Saved entries:
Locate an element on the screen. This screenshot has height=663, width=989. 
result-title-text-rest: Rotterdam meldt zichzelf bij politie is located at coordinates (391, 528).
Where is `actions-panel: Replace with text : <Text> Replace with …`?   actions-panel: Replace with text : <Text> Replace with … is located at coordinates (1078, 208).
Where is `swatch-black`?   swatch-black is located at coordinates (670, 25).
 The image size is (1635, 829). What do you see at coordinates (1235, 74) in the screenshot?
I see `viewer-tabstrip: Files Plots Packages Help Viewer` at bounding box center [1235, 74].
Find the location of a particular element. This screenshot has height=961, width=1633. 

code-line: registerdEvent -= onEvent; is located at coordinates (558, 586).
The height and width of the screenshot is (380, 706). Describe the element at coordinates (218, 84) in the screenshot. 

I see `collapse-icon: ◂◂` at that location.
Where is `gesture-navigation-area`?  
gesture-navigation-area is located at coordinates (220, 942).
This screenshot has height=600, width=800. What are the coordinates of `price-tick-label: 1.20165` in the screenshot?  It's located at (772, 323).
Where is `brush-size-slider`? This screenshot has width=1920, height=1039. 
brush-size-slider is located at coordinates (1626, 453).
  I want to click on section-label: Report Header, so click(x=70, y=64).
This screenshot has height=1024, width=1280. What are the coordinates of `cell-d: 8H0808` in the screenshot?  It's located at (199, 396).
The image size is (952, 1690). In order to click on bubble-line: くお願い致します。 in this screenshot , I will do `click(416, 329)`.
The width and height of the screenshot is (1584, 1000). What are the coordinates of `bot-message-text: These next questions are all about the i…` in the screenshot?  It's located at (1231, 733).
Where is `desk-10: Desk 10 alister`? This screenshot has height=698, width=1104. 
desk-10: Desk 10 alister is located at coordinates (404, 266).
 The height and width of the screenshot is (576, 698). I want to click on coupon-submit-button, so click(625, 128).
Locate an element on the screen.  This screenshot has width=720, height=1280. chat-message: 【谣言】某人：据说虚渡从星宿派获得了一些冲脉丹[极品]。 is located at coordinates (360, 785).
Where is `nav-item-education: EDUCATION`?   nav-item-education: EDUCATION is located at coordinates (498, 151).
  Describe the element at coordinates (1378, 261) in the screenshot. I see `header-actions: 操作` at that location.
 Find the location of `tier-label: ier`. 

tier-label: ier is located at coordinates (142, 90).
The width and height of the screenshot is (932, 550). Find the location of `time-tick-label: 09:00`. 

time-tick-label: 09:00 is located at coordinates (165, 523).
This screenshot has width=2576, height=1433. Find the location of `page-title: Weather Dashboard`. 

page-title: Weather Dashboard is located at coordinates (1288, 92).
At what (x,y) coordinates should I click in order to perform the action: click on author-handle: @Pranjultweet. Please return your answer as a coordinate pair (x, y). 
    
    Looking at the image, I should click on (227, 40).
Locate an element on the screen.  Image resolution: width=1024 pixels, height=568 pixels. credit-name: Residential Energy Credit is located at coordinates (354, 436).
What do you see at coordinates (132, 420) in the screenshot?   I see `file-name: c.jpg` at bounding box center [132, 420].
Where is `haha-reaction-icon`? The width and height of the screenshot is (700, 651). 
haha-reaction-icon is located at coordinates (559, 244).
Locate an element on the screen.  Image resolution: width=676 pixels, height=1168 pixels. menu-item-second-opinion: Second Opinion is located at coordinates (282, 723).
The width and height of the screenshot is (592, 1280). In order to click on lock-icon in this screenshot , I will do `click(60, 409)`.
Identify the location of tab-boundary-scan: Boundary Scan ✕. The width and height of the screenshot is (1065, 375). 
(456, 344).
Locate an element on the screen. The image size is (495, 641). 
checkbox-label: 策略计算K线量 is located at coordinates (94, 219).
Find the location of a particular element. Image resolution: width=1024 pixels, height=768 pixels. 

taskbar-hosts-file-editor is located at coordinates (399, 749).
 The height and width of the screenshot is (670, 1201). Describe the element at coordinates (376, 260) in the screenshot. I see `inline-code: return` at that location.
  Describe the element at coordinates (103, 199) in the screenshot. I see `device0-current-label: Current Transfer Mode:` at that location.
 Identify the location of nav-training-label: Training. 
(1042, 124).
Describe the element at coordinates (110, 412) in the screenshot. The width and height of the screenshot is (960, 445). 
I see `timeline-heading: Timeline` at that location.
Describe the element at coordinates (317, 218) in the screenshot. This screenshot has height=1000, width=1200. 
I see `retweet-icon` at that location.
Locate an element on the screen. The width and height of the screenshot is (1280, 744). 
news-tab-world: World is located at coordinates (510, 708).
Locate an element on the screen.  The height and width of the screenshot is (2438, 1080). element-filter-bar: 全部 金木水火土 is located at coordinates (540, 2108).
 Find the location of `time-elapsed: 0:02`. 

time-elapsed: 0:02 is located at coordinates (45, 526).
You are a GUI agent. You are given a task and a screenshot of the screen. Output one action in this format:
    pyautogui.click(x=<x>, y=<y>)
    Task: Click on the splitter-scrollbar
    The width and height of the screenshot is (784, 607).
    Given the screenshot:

- _Job item_
Pick out each line in the items above that contains the string "tick", and copy it out in full. Case counts.

- _Result of the exercise_
This screenshot has height=600, width=800. What are the coordinates of `price-tick-label: 1.20165` in the screenshot?  It's located at (772, 323).
The width and height of the screenshot is (932, 550). Find the location of `time-tick-label: 09:00`. 
time-tick-label: 09:00 is located at coordinates (165, 523).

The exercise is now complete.